US Supreme Court to clarify patent eligibility of genes
The Supreme Court of the United States agreed on Friday to hear the Myriad case, which could provide much-needed clarification on the patent eligibility of genes
The lawsuit, The Association for Molecular Pathology v Myriad Genetics, concerns biotech company Myriad's patent claims relating to isolated DNA of the BRCA 1 and BRCA 2 genes, which can help doctors evaluate a patient's risk of breast cancer and ovarian cancer.
Myriad's claims also cover all possible mutations of the BRCA 1 and BRCA 2 genes and the test for the mutations. At present, scientists cannot perform this test without permission from Myriad.
The Supreme Court will reconsider a previous finding by the Court of Appeals for the Federal Circuit, which concluded that Myriad's composition of matter claims on the genes can be patented under Section 101.

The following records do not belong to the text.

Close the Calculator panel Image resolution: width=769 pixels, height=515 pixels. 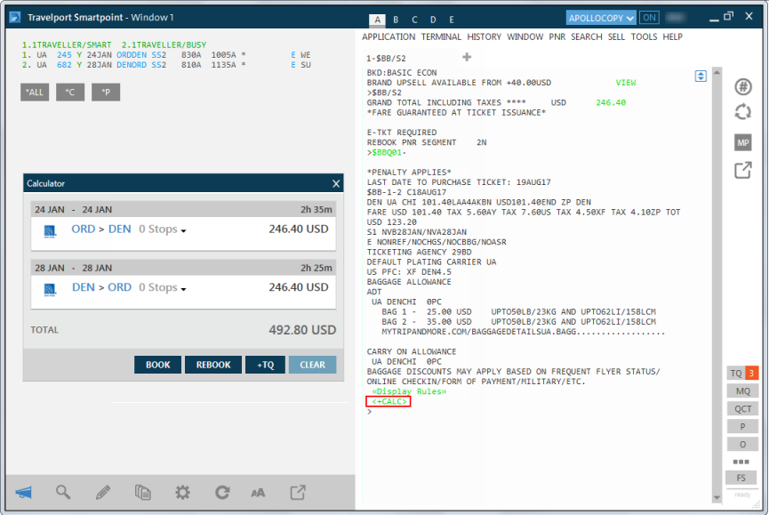coord(336,183)
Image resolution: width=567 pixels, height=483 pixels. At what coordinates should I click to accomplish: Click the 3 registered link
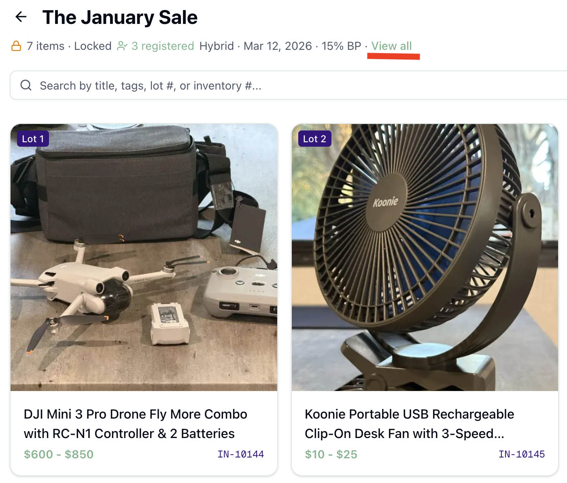point(163,46)
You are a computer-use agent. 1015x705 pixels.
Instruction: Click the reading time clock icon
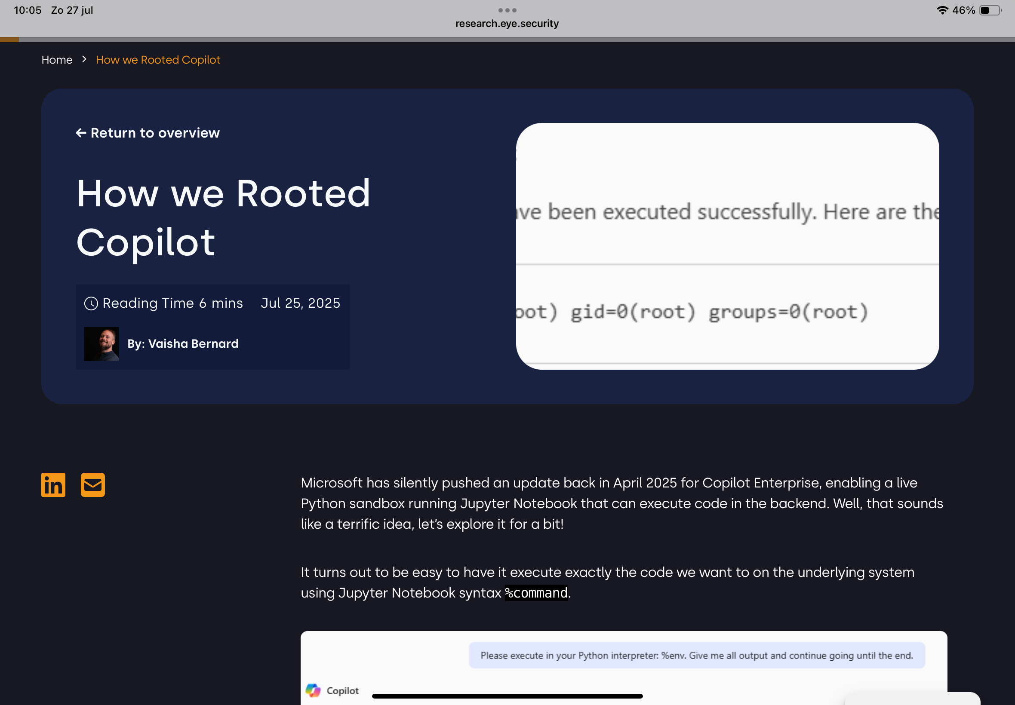click(91, 303)
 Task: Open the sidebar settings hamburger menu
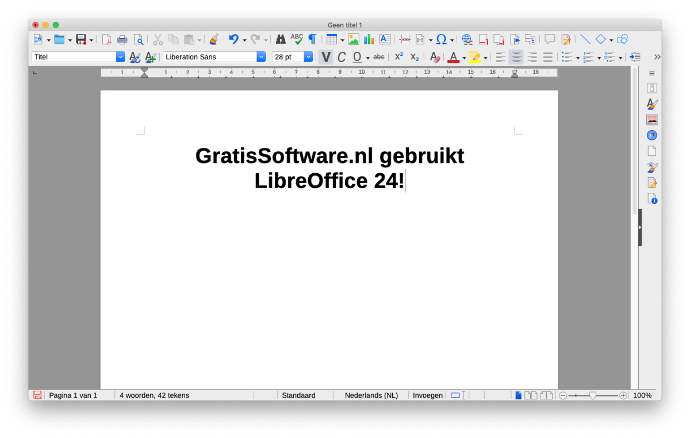(651, 73)
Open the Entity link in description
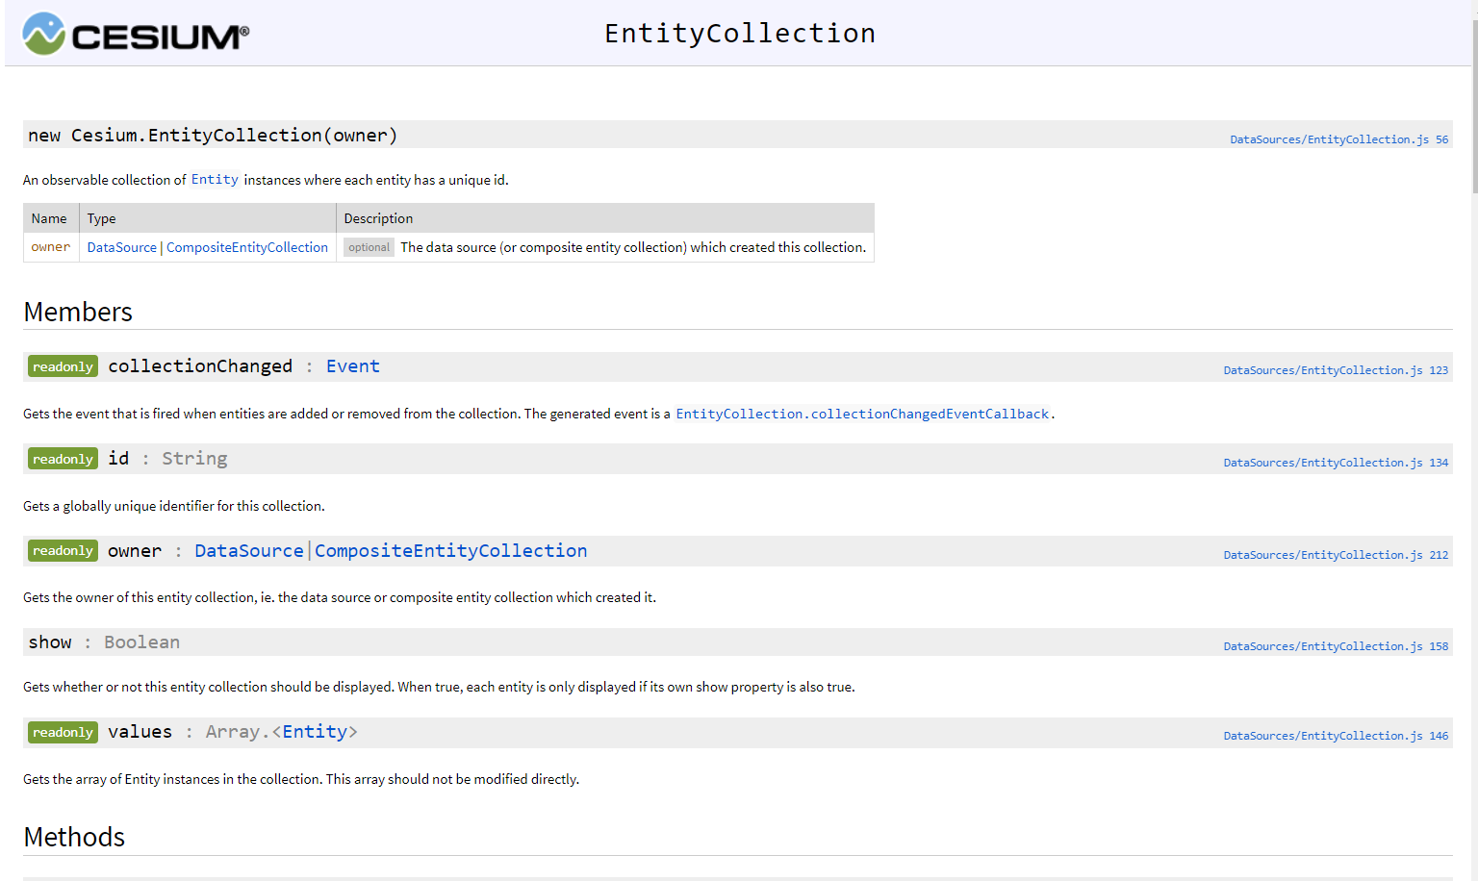Viewport: 1478px width, 881px height. (215, 180)
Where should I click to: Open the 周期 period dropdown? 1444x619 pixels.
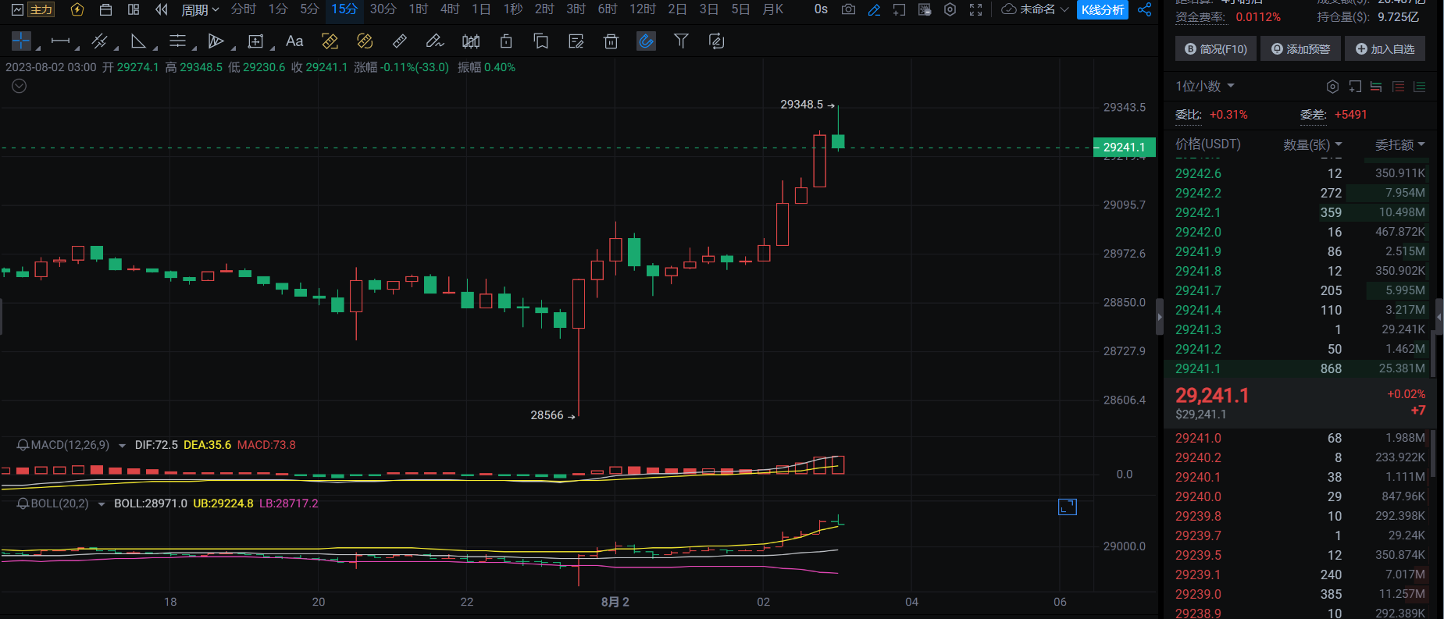click(200, 9)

The Federal Circuit initially decided the case in July 2011, overturning a previous district court ruling which found that Myriad's claims relating to isolated DNA molecules concern patent-ineligible products of nature. It also reversed the district court's conclusion that Myriad's method claim for analysing changes in the growth rates of transformed cells to test for possible cancer therapeutics is a scientific principle, and thus cannot be patented.
However, the Federal Circuit agreed with the district court's conclusion that Myriad's method claims for comparing DNA sequences are patent-ineligible "abstract, mental steps".
The plaintiffs later appealed to the Supreme Court, but the case was returned to the Federal Circuit in March this year following the Supreme Court's decision in Mayo v Prometheus.
Despite the Mayo v Prometheus decision, the Federal Circuit once again ruled in favour of Myriad in August. In September, the American Civil Liberties Union (ACLU) filed a petition asking the Supreme Court, for the second time, to reconsider the case. The Supreme Court is expected to rule on the matter by the end of 2013.